Senator Owen Brewster of Maine had joined the chorus asking Americans to eat less. He also had said that food prices would drop to reasonable levels if American food were not exported. The Senator recounted having been at a Republican rally at McClure, Pa., where the 10,000 guests ate a 25-cent meal of bean soup and crackers. A reporter asked Mr. Brewster whether 25 cents wasn't a high price to pay for such cuisine.

Marquis Childs, in Athens, tells of the city of two million being a shock to most Americans who came to work on the aid mission. He cites the unreliable telephone service as example, producing more wrong numbers than right.

Opposite the Hotel Acropole, where many Americans stayed, a band would begin to play at 11:00 p.m. each night, and at midnight, a female soprano would begin to sing through a loudspeaker, turned up high, intoning "Home on the Range", "Don't Fence Me In", and other numbers, all in Greek, until 2:00 a.m.

The bureaucratic red tape and obsession with anti-Communist security was a problem in Greece, but little more so than American red tape besetting the mission. As example, the head of the labor division of the mission, Clinton Golden, a venerated CIO and AFL organizer with impeccable credentials, had been cleared quickly by the Government, but he had demanded a younger assistant to precede him to Greece. The assistant was quickly cleared by the FBI but then was hung up for six weeks by the State Department, until Secretary of State Marshall intervened to give him clearance.

Head of the military part of the mission, Maj. General William Livesay, had 26 officers working under him, but had to lend one to run the PX because the designated director was hung up in security clearance. Meanwhile, Greeks were being hired off the street as employees of the PX.

It did little good to counsel the Greeks not to be so concerned of Communism when American paranoia obviously equaled or exceeded it, with far less rational basis for the fear.

Victor Riesel gives praise to the Robertshaw Thermostat Co. of Youngwood, Pa., a company which, in raising profits, had union support of its steelworkers because it believed that its workers should receive a good living wage. When the company reported that it was losing money on a particular product, a union representative was sent to address the 2,000 workers on the need to increase productivity so that the company could bring down the cost per unit and become competitive on the product. Otherwise, 700 jobs would be lost.

The representative told of having gone to the National Tube Co. in Elwood City, Pa., and tried to convince the workers of that company to increase production. They had refused to listen, said that he was a company union man.
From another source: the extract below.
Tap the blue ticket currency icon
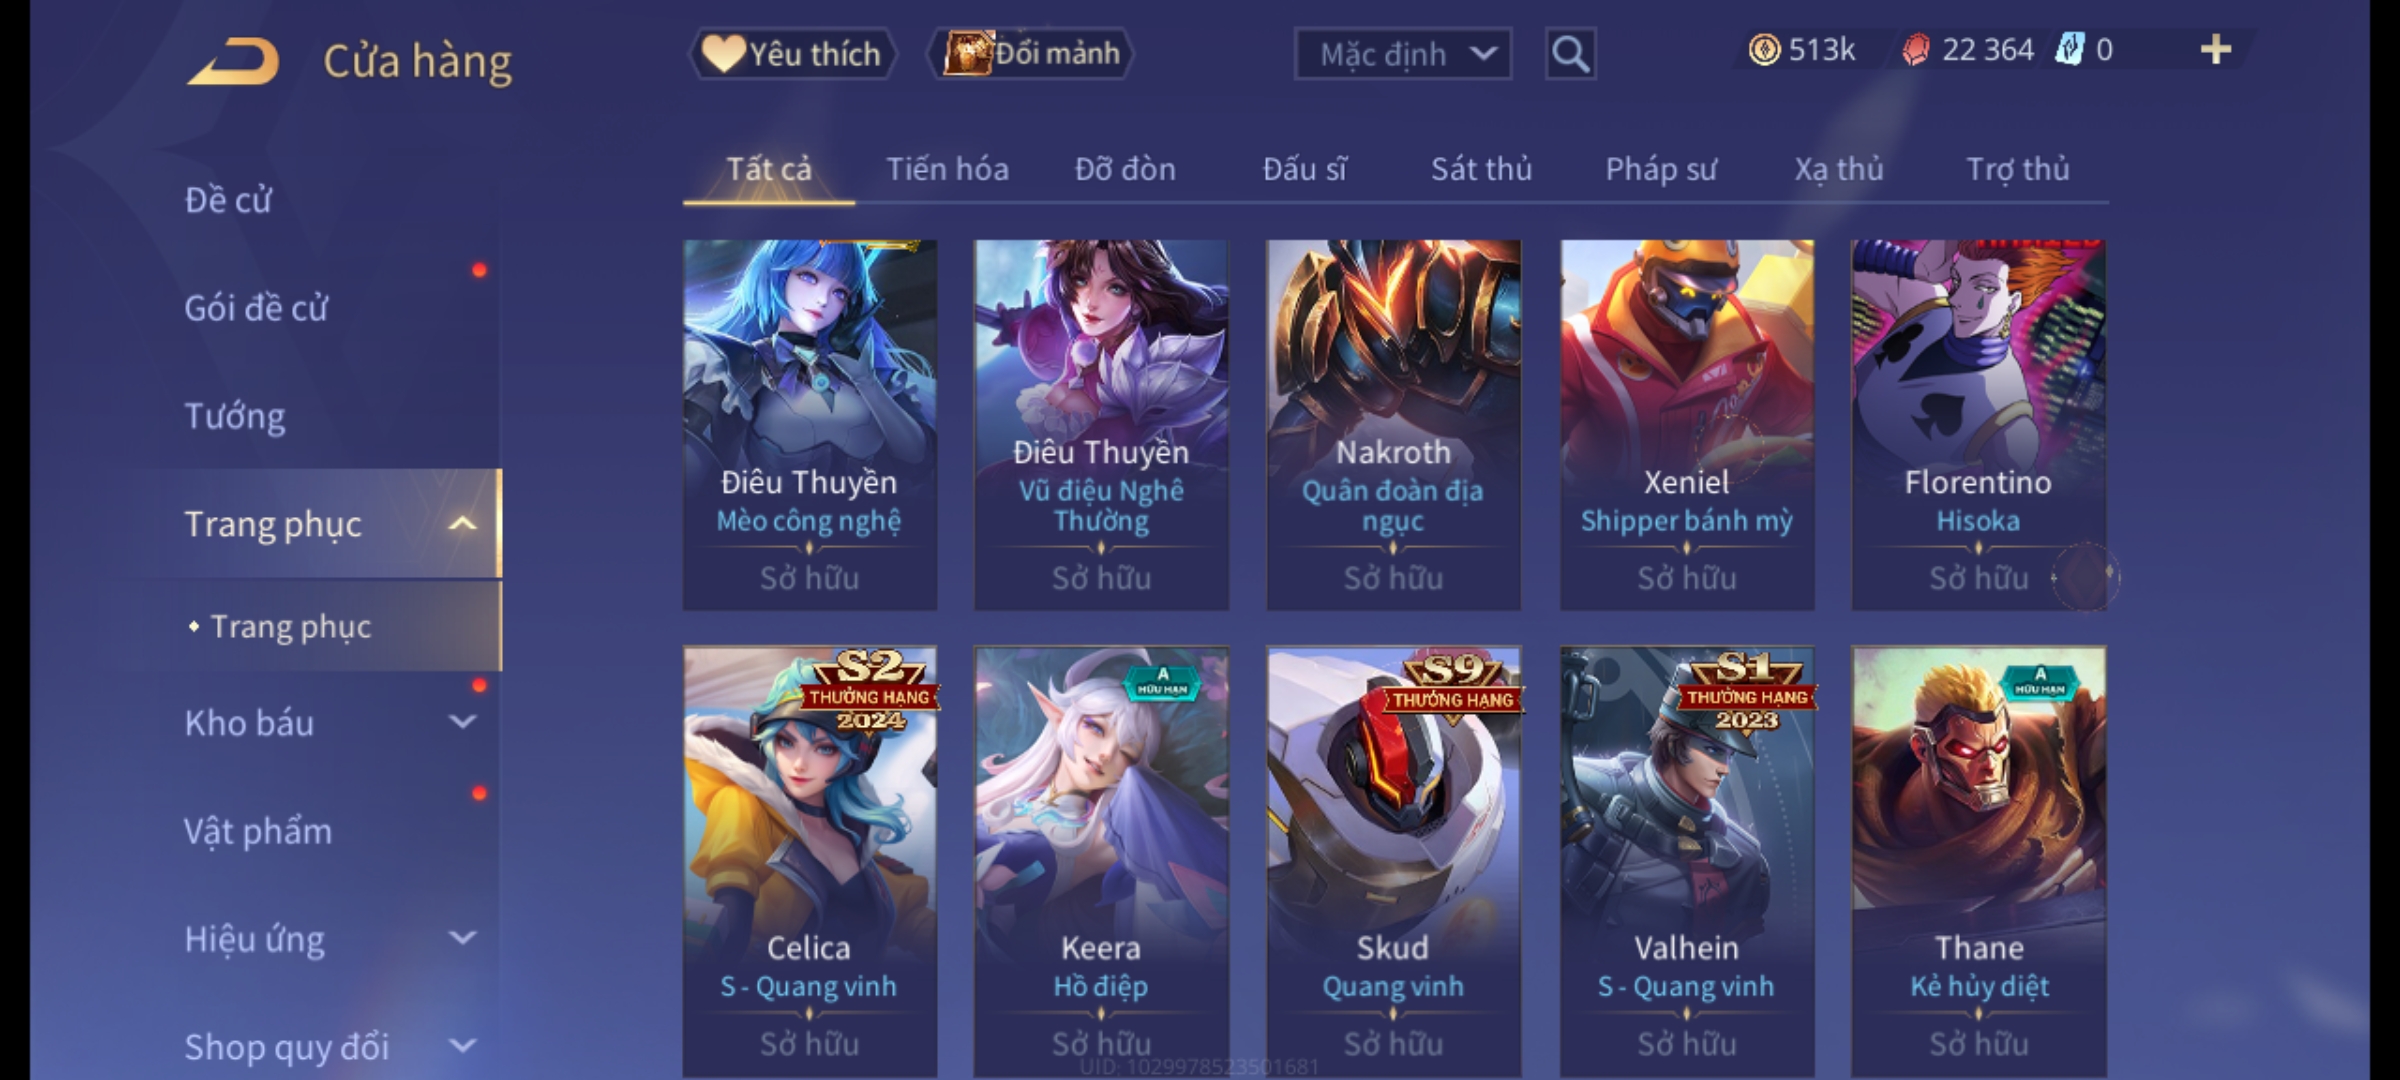This screenshot has width=2400, height=1080. pyautogui.click(x=2069, y=50)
So, they did not change their work habits, and the company was forced to move to Gary, Indiana, causing 5,000 workers to be left unemployed in what became the ghost town of Elwood City.

A letter writer is skeptical of the ability of the Marshall Plan to rebuild Europe, based on the failure of the Dawes Plan after World War I to rebuild Germany and prevent the rise of Nazism. He nevertheless believes the Plan needed to be implemented posthaste.

A letter writer thinks there was no such thing as isolationism, that only Russia was attempting isolation. He thinks the giving of aid under the Marshall Plan would be like giving dope to stop pain. It would not cure the pain. He believed that free trade with Europe would go further in enabling its recovery, that it might stand on its own feet.